Tout compromis de vente pour l’achat d’un bien immobilier s’accompagne généralement d’une ou plusieurs conditions suspensives. L’obtention d’un prêt immobilier est une condition suspensive obligatoire (sauf renonciation exprès de l’acheteur) réputée conclus même si elle n’est pas inscrite dans le compromis
Achat immobilier, condition suspensive
Dans le cadre d’un achat immobilier, le compromis de vente s’accompagne souvent d’une ou plusieurs conditions suspensives. La condition suspensive est, comme son nom l’indique, une condition sine qua non pour que la vente se réalise. En cas de non réalisation de la condition suspensive, la vente est annulée et l’acheteur récupère les sommes engagées.
Les conditions suspensives peuvent être liées à l’obtention d’une autorisation administrative, d’un permis de construire, d’une assurance de dommages ouvrage, d’une garantie de livraison…
Un certain nombre de conditions suspensives dites contractuelles (hypothèque, préemption, urbanisme…) sont vérifiées par le notaire.

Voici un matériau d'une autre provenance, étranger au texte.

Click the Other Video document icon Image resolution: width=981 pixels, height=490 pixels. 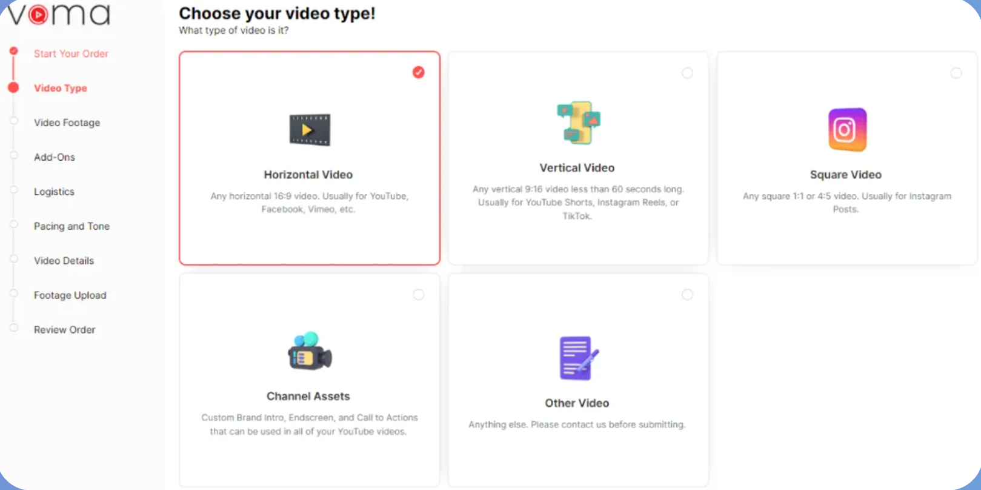click(578, 358)
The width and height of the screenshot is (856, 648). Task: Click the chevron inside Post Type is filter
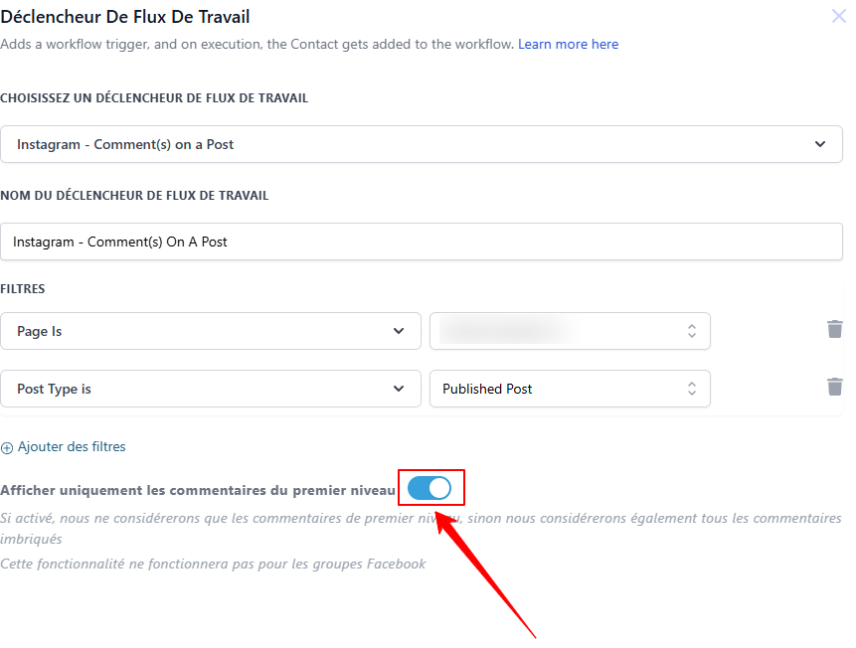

Achat immobilier, condition suspensive : prêt immobilier
L’obtention d’un prêt est une condition suspensive pour tout achat immobilier. Celle-ci est obligatoire (loi Scrivener), sauf renonciation de la part de l’acheteur.

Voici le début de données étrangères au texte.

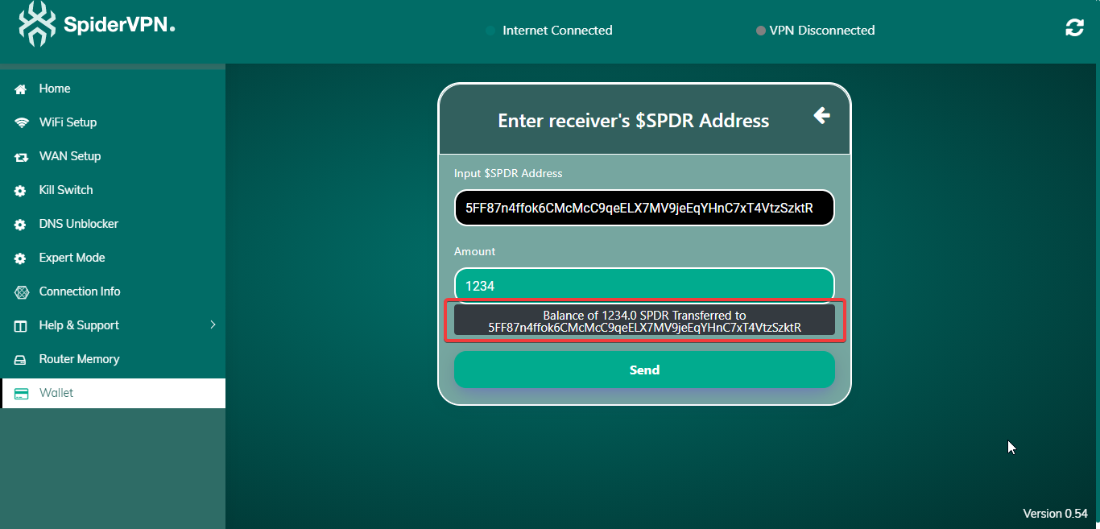
Task: Click the WiFi Setup signal icon
Action: (x=21, y=123)
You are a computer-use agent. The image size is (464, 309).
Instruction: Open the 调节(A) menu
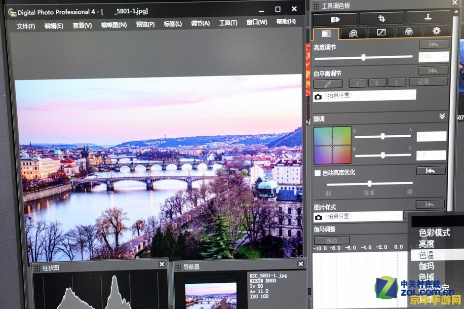200,23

En règle général, l’acheteur dispose d’un délai de 2 à 3 mois pour trouver un financement. Ce délai est nécessaire à la banque pour étudier la demande de crédit, il ne peut être inférieur à 1 mois.
En cas de refus bancaire et en absence de financement, l’acheteur est automatiquement désengagé de la vente et peut récupérer les sommes déjà versées (acompte sur le prix, indemnité d’immobilisation). L’acheteur doit cependant justifier d’au moins deux refus bancaires.